There is evidence that the UK has already used this economic integration, likely facilitated by close cultural ties, to forge cooperation. The UK government and Michigan signed a Memorandum of Understanding in 2018 “Share data, hold meetings, workshops, and conferences, share best practices, and develop new programs” in relation to the automotive industry. The unique London draw made possible a sub-national agreement with Chicago on financial services and technology. The London-Chicago deal builds on the fact that London has attracted more Chicago-based companies than any other European city over the past decade. When the agreement was signed, then-Mayor of Chicago, Rahm Emmanuel, noted “The economic and cultural partnerships between Chicago and London have resulted in unprecedented investment and job creation on both sides.” On the basis of cooperative economic agreements, it will of course be easier for Britain to expand its sphere of influence in the US. Here, too, there are signs of state and city appetite: Britain and Texas have reached an agreement ‘Bio bridge‘ focus on innovation in medicine and life sciences; Tourism agreements exist between Manchester and New York. and Aberdeen and Utah through academic collaboration. Scotland and California have now signed an agreement to work together to cope with the climate emergency.
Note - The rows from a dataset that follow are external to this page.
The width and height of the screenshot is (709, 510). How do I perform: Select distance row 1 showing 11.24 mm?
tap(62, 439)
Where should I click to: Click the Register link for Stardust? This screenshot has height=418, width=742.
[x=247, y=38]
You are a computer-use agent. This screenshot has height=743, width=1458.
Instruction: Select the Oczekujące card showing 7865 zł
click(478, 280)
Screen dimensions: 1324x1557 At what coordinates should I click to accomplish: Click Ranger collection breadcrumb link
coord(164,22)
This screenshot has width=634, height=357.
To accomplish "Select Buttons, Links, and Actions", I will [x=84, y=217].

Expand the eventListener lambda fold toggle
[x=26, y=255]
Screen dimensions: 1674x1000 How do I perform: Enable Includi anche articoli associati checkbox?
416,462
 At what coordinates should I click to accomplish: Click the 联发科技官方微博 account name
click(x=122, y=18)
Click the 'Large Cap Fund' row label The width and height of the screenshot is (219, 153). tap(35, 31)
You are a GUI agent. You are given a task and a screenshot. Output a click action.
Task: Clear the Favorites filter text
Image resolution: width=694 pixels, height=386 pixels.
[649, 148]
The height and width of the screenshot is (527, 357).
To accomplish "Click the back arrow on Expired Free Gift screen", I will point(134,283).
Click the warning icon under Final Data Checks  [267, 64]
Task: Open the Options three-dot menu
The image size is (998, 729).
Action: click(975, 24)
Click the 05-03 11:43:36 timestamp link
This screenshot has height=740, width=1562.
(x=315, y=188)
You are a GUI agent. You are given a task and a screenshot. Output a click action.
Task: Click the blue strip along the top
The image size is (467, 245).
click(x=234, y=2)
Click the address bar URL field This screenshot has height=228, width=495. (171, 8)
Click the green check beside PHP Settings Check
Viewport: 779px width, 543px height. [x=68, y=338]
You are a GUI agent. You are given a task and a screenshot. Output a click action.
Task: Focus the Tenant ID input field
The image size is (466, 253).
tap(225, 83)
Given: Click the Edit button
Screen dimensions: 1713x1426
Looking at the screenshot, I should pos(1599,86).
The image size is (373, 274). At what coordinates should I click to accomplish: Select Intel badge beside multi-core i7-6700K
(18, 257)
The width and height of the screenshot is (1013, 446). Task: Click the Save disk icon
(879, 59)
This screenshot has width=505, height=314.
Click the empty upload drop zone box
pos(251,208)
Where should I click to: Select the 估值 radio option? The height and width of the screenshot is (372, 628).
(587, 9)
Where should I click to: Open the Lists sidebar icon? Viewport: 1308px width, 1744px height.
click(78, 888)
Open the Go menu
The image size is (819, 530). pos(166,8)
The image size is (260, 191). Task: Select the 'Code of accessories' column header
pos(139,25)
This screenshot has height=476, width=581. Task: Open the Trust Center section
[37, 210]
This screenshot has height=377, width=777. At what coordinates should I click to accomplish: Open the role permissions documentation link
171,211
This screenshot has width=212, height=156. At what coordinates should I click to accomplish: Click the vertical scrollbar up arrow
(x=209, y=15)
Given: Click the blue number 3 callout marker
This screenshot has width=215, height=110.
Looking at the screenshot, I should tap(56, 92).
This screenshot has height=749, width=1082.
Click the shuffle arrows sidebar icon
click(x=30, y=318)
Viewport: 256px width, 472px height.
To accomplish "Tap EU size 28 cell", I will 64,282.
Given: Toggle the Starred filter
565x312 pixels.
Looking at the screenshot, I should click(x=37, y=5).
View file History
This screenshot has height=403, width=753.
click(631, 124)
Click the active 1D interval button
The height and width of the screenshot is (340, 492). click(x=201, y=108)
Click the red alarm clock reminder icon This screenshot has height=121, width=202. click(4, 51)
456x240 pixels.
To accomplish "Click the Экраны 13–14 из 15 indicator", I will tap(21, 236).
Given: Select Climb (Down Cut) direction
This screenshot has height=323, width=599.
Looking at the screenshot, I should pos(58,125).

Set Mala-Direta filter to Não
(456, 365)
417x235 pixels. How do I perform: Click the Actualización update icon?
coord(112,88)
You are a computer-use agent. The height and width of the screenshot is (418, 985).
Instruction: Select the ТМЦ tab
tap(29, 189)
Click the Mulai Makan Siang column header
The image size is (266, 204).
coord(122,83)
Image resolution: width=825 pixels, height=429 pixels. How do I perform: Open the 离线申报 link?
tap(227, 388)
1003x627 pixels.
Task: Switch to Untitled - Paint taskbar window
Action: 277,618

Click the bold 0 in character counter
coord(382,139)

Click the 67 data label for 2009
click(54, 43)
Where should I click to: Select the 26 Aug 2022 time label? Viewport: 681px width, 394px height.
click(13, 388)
It is clear that by building a patchwork of sub-national agreements, progress is being made towards meeting the UK’s key objectives– –from financial services and a radical overhaul of the automotive sector to innovations in life sciences– –Britain is better able to isolate itself from unsympathetic or uncooperative presidents. The fact that Boris Johnson‘s GOvernment worked to set up a special working group on economic relations with President Trump, which ultimately was rudderless, aroused no US interest at the highest level, and no longer existed without significant success. This shows how important this approach could be. So it is imperative that the UK does not forget the lessons of Trump just because it receives a warmer reception from President Biden. Instead, this more collaborative environment in Whitehall should inspire enthusiasm to refocus on the US and deepen what already exists subnational Ties while resources are invested– –through the Foreign, Commonwealth and Development Office, the Department of International Trade, and likely its security and defense operations– –Expansion of the presence of hard and soft power throughout the US system.
Avoiding a purely centralized government orientation can and should be a blueprint for Britain‘s approach to federal systems around the world. Again, there is evidence that this is already happening. In 2013 the United Kingdom signed a memorandum of understanding with the Brazilian city of Sao Paulo, Education, prison administration, trade, transparency and the environment. London and the Bavarian state are also dependent on economic relationships. But given the size of the current Prime Minister‘s Global Britain’s ambitions, the leadership opportunities that will emerge from the COP27 and G7 presidencies, as well as from the UK‘With the substantial resources of the Special Envoy, the diplomatic service and willing commercial outsiders, there is no need for a state approach to Britain‘International engagement should not be extended beyond federal centers in partners such as Canada, Australia, Germany and Brazil.